A cautionary tale of what could happen when a company fails to take charge of its rogue PSTs is found in Nycomed U.S. Inc. v. Glenmark Generics Ltd. (E.D.N.Y. Aug. 11, 2010).  In Nycomed, the defendant was sanctioned for failing to preserve data.  In its findings, the court noted that some emails were unavailable because they had become corrupted after being stored as a PST file on a local hard drive.  Significantly, the PST file was created only after the custodian “had reached the limit for emails in his inbox.”  Despite reaching that limit, the emails were not stored on the defendant’s Microsoft Exchange Server or in its journaling system.  While criticizing the defendant for not preserving the corrupted emails, the defendant – remarkably – was not sanctioned for this shortcoming.

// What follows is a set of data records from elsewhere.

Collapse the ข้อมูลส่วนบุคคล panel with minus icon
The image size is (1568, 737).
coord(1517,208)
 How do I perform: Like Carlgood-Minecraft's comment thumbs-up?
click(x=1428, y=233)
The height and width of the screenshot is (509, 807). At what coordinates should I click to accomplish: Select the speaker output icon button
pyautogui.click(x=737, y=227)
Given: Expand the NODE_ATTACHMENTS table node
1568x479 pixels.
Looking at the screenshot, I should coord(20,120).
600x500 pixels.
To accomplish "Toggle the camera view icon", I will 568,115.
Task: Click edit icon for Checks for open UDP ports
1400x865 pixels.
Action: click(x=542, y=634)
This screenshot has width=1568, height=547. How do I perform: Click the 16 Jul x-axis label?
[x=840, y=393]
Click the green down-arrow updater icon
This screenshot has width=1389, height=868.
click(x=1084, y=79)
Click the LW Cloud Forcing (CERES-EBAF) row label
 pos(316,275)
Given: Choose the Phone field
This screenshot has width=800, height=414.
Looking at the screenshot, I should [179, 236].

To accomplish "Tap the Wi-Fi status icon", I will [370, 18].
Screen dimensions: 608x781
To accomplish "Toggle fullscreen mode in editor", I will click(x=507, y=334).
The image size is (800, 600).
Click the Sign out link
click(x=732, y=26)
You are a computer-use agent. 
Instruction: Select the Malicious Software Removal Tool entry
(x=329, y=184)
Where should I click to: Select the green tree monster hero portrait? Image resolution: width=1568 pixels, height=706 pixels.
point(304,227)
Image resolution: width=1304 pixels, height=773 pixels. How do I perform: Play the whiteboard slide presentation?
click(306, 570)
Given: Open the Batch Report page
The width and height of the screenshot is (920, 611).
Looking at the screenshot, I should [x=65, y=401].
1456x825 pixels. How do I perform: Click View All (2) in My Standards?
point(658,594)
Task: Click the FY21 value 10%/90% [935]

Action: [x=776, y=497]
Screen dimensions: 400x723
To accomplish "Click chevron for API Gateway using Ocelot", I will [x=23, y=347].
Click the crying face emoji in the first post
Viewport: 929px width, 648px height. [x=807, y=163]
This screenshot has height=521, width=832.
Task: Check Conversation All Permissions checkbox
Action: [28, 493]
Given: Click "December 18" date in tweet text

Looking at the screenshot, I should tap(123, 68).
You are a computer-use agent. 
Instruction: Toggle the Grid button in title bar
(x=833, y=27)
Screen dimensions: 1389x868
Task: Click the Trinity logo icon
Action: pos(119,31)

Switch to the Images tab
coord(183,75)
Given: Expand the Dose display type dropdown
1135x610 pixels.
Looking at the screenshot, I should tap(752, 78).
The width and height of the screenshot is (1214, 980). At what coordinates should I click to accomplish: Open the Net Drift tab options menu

The defendant was fortunate – some might say lucky.  Had venue for this matter been across the East River in Manhattan, the defendant could have incurred severe sanctions for its failure to retain the emails.  See The Pension Committee of the University of Montreal Pension Plan v. Banc of America Securities, 685 F.Supp.2d 456, 471 (S.D.N.Y. 2010) (holding the failure to ensure electronic records of key players are preserved is gross negligence and typically merits sanctions).

Companies can avoid this situation with a thoughtful, proactive approach to information governance.  Such an approach typically involves cooperation by the principal data management stakeholders – Legal, IT, Records Managers and Business Units.  Working together, these key players can prepare a policy regarding the creation and retention of PST files that best fits a company’s business needs.  And should custodians be allowed to create PSTs, an effective policy will likely incorporate a software solution that migrates PST files into a central company archive.  By channeling those files from local computers into the company archive, PSTs are no longer rogues since they are in the mainstream of a company’s data management plan.

Getting PST files out of the wild and into the mainstream will decrease discovery nightmares for lawyers and everyone else in the organization concerned with data management.